PROCEDURAL BACKGROUND
On May 17, 2010, this Court accepted the Defendant's guilty plea to possession with intent to distribute more than five grams of crack cocaine in violation of 21 U.S.C. § 841(a)(1) [ECF No. 28]. The Defendant pled guilty pursuant to a written Plea Agreement between the Government and the Defendant, which was filed with the Court on May 14, 2010 [ECF No. 25]. The Plea Agreement contained the following language regarding the Defendant's term of imprisonment:
I acknowledge that I was previously convicted of a prior felony drug offense and that the government could have filed an enhancement under 21 U.S.C. § 851. Unless I am a career offender pursuant to U.S.S.G. §4B1.1, the government and I agree that I should be sentenced to a term of imprisonment of 96 months. If I am a career offender at the time of sentencing, then I shall be sentenced according to U.S.S.G. §4B1.1, and I understand that the agreement for the sentence of 96 months shall not apply. If applicable, the above-mentioned agreement that I should receive a sentence of 96 months is a binding agreement pursuant to Rule 11(c)(1)(C).(Plea Agreement ¶ 8.d.) The next paragraph contained the following waiver:
I understand that the law gives a convicted person the right to appeal the conviction and the sentence imposed, I also understand that no one can predict the precise sentence that will be imposed, and that the Court has jurisdiction and authority to impose any sentence within the statutory maximum set for my offense(s) as set forth in this plea agreement; with this understanding and in consideration of the government's entry into this plea agreement, I expressly waive my right to appeal or to contest my conviction and my sentence or the restitution order imposed or the manner in which my conviction or my sentence or the restitution order was determined or imposed, to any Court on any ground, including any claim of ineffective assistance of counsel unless the claimed ineffective assistance of counsel relates directly to this waiver or its negotiation, including any appeal under Title 18, United States Code, Section § 3742 or any post-conviction proceeding, including but not limited to, a proceeding under Title 28, United States Code, Section 2255. I understand that this waiver provision does not preclude me from filing a petition for relief pursuant to 18 U.S.C. § 3582(c).(Id. ¶ 8.e.) In paragraph 12, the Defendant declared that he was offering his "plea of guilty freely and voluntarily and of [his] own accord," that "no promises ha[d] been made to [him] other than those contained in this [plea] agreement," and he was not "threatened in any way by anyone to cause [him] to plead guilty in accordance with this agreement." (Id. ¶ 12.)

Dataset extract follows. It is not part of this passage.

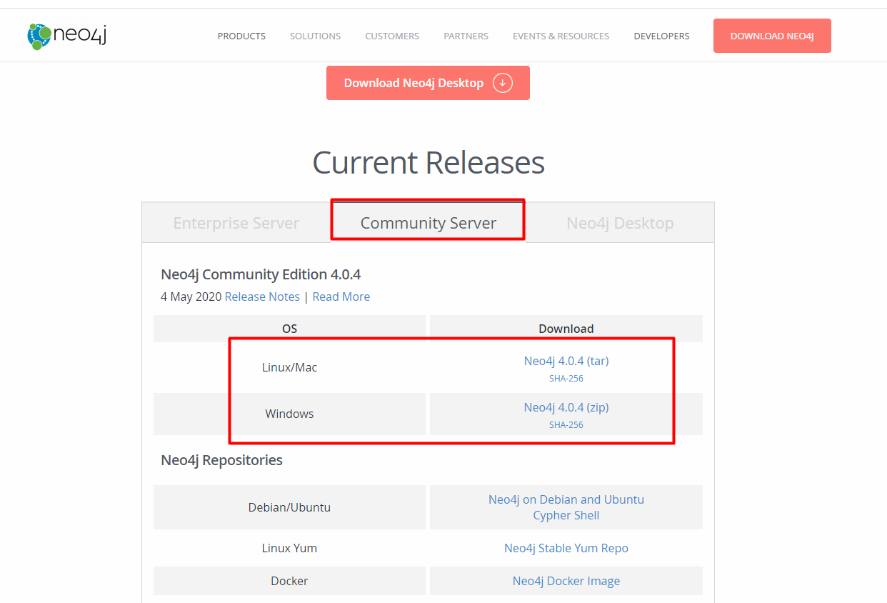887x603 pixels.
Task: Click Read More for version 4.0.4
Action: point(341,296)
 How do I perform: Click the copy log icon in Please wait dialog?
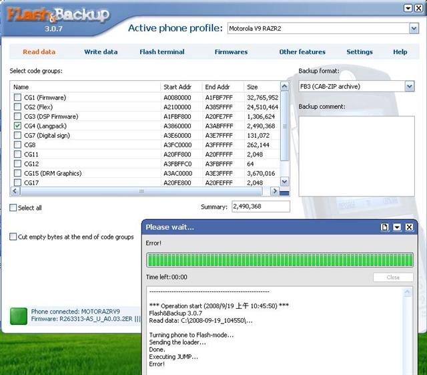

Before the Court accepted the Defendant's guilty plea, it conducted a change of plea hearing to determine whether the Defendant was competent to enter a plea, the Defendant knowingly and voluntarily wished to enter a guilty plea, the Defendant understood the charges against him, and there existed a factual basis for the charges. At the beginning of the hearing, the Defendant took an oath. The Court then made detailed inquiry into his competence to plead, the voluntariness of his plea, and his understanding regarding specific terms of the Plea Agreement.
On June 27, 2011, this Court sentenced the Defendant to serve 188 months of imprisonment, 5 years of supervised release, and to pay a $100.00 special assessment [ECF No. 45]. The Defendant's Guideline range was dictated, in part, by his status as a career offender, and the Court declined to grant the Defendant's request for a variance from the Guideline range pursuant to the factors set forth in § 3553(a). The Defendant did not file a direct appeal, but later, in 2011 and again in 2012, sought to reduce his sentence pursuant to 18 U.S.C. § 3582(c). On September 15, 2014, the Defendant filed his present motion pursuant to 28 U.S.C. § 2255, alleging that his counsel was ineffective in failing to file a notice of appeal.
ANALYSIS
The Government argues that the Defendant waived his right to collaterally attack his sentence as part of the Plea Agreement he voluntarily entered with the Government.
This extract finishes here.